Laos Table of Contents
Of the many ethnic groups in Laos, only the Lao Loum had a tradition of formal education, reflecting the fact that the languages of the other groups had no written script. Until the midtwentieth century, education was primarily based in the Buddhist wat, where the monks taught novices and other boys to read both Lao and Pali scripts, basic arithmetic, and other religious and social subjects. Many villages had wat schools for novices and other village boys. However, only ordained boys and men in urban monasteries had access to advanced study.
During the colonial period, the French established a secular education system patterned after schools in France, and French was the language of instruction after the second or third grade. This system was largely irrelevant to the needs and life-styles of the vast majority of the rural population, despite its extension to some district centers and a few villages. However, it did produce a small elite drawn primarily from the royal family and noble households. Many children of Vietnamese immigrants to Laos--who made up the majority of the colonial civil service--also attended these schools and, in fact, constituted a significant proportion of the students at secondary levels in urban centers. Post-secondary education was not available in Laos, and the few advanced students traveled to Hanoi, Danang, and Hué in Vietnam and to Phnom Penh in Cambodia for specialized training; fewer still continued with university-level studies in France.

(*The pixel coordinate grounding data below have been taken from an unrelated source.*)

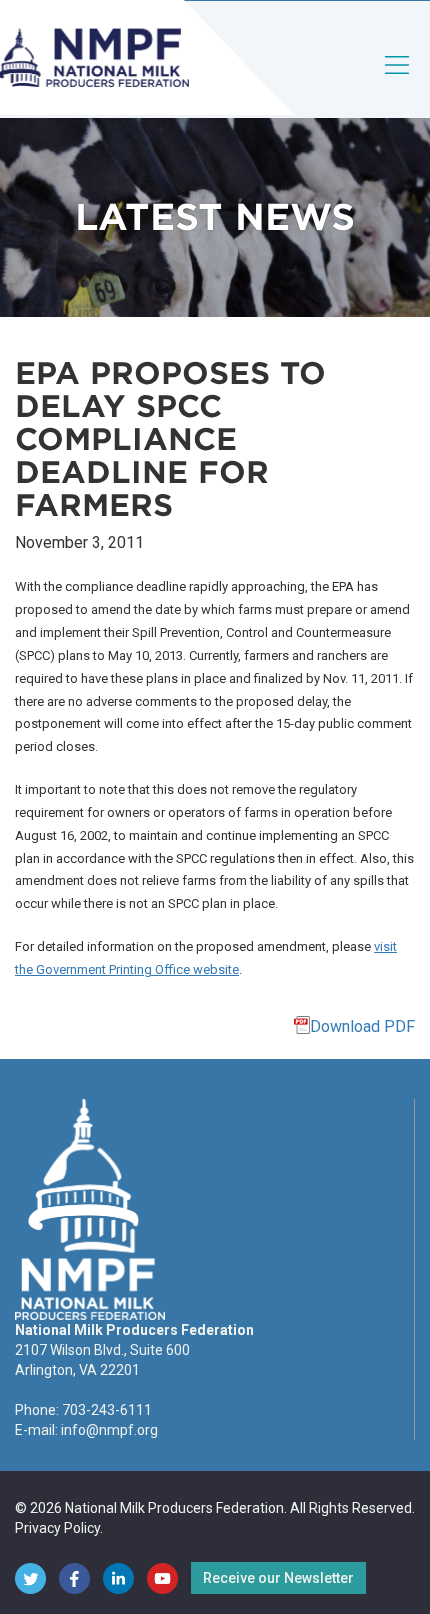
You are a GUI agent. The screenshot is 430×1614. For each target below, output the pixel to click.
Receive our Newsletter (278, 1578)
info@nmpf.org (109, 1430)
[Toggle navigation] (398, 81)
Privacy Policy (57, 1528)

The Pathet Lao began to provide Lao language instruction in the schools under its control in the late 1950s, and a Laotian curriculum began to be developed in the late 1960s in the RLG schools. In 1970 about one-third of the civilian employees of the RLG were teachers, although the majority of these were poorly paid and minimally trained elementary teachers. At that time, there were about 200,000 elementary students enrolled in RLG schools, around 36 percent of the school-age population.